ROANOKE TIMES Copyright (c) 1996, Roanoke Times DATE: Wednesday, November 20, 1996 TAG: 9611200044 SECTION: EDITORIAL PAGE: A-10 EDITION: METRO
BALANCING the federal budget is an excellent idea. Amending the Constitution to require balanced budgets is a bad idea.
The distinction is apparently understood by President Clinton, who has worked toward the former while opposing the latter. The president's position is not only wise but perhaps also, given public sentiment in favor of a balanced-budget amendment, politically courageous.
Yet in classic Clintonesque fashion, the president last week blurred the distinction - making it all the less likely the public will come to understand the flaws of the balanced-budget amendment, and all the more likely it will get through Congress next year.

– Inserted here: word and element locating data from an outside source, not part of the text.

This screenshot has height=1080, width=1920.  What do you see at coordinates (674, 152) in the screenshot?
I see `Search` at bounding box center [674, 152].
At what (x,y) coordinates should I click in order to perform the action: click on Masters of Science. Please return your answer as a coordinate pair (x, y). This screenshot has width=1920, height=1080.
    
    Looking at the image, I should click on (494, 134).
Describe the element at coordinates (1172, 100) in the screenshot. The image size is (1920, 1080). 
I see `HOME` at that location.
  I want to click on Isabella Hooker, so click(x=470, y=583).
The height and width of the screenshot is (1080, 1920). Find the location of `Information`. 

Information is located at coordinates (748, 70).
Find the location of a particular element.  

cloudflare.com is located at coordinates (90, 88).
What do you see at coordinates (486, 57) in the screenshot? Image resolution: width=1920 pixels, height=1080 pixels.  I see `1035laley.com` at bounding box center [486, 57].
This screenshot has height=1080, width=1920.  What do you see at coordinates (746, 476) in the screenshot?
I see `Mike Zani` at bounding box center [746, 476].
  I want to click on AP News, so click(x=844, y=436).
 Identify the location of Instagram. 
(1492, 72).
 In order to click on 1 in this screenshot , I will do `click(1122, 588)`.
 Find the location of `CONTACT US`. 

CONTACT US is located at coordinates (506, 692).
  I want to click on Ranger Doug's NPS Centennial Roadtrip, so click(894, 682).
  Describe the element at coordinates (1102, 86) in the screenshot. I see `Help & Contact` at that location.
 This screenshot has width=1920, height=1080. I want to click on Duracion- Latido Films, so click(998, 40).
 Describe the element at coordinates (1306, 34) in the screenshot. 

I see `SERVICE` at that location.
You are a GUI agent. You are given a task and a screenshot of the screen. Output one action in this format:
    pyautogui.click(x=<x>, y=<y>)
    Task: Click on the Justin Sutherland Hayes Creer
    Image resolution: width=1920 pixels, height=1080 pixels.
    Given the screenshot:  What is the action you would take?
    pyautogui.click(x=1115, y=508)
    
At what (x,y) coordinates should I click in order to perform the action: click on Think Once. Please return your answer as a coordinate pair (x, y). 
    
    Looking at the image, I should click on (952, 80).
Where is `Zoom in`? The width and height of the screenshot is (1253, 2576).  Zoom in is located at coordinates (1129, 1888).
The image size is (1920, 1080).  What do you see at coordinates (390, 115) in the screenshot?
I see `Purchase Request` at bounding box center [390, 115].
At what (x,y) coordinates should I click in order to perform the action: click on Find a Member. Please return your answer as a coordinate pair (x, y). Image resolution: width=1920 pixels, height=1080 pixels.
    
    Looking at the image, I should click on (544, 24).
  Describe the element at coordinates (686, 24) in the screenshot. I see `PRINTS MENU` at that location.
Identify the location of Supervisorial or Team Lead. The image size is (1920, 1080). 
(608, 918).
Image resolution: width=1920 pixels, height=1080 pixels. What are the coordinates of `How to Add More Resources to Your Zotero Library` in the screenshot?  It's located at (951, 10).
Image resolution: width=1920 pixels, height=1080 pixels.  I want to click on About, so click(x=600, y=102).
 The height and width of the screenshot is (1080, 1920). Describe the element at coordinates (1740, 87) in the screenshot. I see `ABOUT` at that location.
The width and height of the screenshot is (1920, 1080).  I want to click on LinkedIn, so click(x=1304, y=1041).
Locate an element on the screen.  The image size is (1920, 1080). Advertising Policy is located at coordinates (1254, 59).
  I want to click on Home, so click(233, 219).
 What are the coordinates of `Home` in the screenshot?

While presidents have no formal voice in constitutional amendments, presidential influence helped to stop the amendment in the Senate this year, one vote short of the required two-thirds majority. But the other day, answering a reporter's question after a bill-signing ceremony, Clinton appeared to soften his position. A balanced-budget amendment to the Constitution could work, he allowed, if it included an escape hatch to allow deficit spending to help "the country ... manage a recession."
Was the president signaling his awareness that the Nov. 5 elections may have altered the Senate enough to put the amendment on a winning track? Or did it simply slip his mind that the campaign is over, and that he longer need modulate his every view to the precise tune that will garner the most votes?
The damage-control operation was up and running within 24 hours. Clinton will continue to "actively oppose" the proposed amendment, said Treasury Secretary Robert Rubin. The president didn't misspeak himself, the spin went, but it is not possible to write an amendment with the necessary escape hatches if conditions change. That it was Rubin who led the way is significant. No proponent of big-spending profligacy, the former Wall Street businessman is a fiscal hawk who initially helped guide the administration toward deficit-reduction.
More deficit reduction is needed today because of the coming pressures on Medicare and Social Security. But a fiscal-policy prescription appropriate for the conditions and peculiar demographics of the moment shouldn't be enshrined in the Constitution as fit policy for virtually all occasions save national emergencies.
Nor is the definition of a balanced budget nearly as self-evident as the amendment's proponents seem to think. As understood today, the term at the federal level does not distinguish between operating and long-term capital spending, which tends to exaggerate the deficit, nor between Social Security moneys and general funds, which tends (for now) to underestimate the deficit. By contrast, states, municipalities and the private sector routinely separate capital outlay from operating budgets. As for Social Security finances, they have been combined into the general federal budget only since the 1960s.
Constitutionalizing these issues is an open invitation for the courts to do the defining, amid constant litigation, with a potentially tremendous impact on fiscal policy that properly belongs with the executive and legislative branches.
Instead of bending with the crowd, the president should work to educate the public as to why a balanced-budget amendment is less attractive than it might seem at first glance.